My simple answer to many of these scenarios is: “When you force a woman to have a penetrative ultrasound (without knowing the background as to why or how she became pregnant) to determine whether or not she wants to go through with an abortion, give the child up for adoption, or carry the fetus to full term and care for it, you inflict upon her a double rape scenario. You not only inflict a sociopolitical rape over her body but also a medical one as well when you “force” her to have a penetrative ultrasound.

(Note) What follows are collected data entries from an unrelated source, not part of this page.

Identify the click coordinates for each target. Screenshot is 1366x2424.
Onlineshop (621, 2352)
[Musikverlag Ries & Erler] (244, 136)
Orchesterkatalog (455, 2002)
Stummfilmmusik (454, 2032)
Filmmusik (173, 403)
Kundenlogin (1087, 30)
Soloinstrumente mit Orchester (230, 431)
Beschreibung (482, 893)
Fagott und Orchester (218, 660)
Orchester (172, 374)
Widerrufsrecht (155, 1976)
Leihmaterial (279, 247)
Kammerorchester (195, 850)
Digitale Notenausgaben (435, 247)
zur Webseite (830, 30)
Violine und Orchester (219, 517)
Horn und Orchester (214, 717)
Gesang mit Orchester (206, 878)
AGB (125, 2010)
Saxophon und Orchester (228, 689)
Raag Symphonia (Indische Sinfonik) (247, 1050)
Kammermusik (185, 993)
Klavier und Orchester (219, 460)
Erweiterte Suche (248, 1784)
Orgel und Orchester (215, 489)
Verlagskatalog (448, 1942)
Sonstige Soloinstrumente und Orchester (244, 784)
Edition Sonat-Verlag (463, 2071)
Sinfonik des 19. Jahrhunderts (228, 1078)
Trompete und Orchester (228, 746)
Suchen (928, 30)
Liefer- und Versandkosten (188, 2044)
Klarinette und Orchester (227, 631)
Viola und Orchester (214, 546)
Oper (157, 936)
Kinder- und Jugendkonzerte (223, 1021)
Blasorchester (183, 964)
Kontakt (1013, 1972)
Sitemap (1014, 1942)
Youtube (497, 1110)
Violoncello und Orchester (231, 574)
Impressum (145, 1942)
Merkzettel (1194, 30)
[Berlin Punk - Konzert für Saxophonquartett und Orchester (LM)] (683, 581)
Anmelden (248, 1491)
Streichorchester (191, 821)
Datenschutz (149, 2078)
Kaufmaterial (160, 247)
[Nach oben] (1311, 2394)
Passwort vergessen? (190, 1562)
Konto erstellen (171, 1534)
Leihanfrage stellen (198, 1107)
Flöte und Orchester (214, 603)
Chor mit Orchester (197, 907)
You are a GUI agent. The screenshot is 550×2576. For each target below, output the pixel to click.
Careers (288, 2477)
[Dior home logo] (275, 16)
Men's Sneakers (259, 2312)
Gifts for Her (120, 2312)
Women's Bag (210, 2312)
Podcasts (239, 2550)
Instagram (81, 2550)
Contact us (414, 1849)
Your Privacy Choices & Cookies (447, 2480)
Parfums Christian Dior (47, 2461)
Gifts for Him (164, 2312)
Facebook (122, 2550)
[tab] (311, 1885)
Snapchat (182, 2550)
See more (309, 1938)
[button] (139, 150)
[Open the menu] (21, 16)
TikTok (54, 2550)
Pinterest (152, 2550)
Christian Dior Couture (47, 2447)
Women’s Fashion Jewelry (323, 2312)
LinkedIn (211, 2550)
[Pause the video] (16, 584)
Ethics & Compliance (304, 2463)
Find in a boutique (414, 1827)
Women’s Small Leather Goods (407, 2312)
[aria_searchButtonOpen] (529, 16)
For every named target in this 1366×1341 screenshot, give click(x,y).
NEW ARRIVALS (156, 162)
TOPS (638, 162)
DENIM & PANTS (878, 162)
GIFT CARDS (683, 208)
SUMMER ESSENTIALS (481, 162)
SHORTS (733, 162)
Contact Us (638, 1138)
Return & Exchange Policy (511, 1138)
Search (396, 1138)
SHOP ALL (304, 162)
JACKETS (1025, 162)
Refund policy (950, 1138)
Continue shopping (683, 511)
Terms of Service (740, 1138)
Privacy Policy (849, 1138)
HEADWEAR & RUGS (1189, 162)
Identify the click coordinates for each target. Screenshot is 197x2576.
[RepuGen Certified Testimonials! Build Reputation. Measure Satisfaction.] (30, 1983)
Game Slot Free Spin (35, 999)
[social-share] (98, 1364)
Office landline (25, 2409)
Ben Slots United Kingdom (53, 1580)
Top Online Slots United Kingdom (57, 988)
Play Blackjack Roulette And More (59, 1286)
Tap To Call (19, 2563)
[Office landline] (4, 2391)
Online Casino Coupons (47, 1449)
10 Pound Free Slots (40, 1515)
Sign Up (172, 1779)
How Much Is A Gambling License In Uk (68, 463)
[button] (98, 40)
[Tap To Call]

My retort back to the individual (or group) I am talking with is then: “How does it make you feel to medically force a penetrative rape upon a woman’s body in order to gain a fraction of control back over a woman’s choice to have an abortion?” While some do not answer, and most cannot bring themselves to, few walk away labeling me as a person who is “too radical” to have a conversation with and I couldn’t be more proud of that.
Upon reflection, maybe this is the point. Maybe members of society have to start being seen, heard, and viewed as “too radical” in order to change public discourse. Maybe, in order to gain back control over an individual’s body, one has to rustle a few feathers.

I am proud to call myself a radical. I am proud to call myself a feminist. I’m a radical feminist in the making and I am proud to call Mary Daly the Goddess I look up to for wisdom and inspiration.

Daly is the radical hag who rustled some feathers, ticked people off, and changed the world because of it.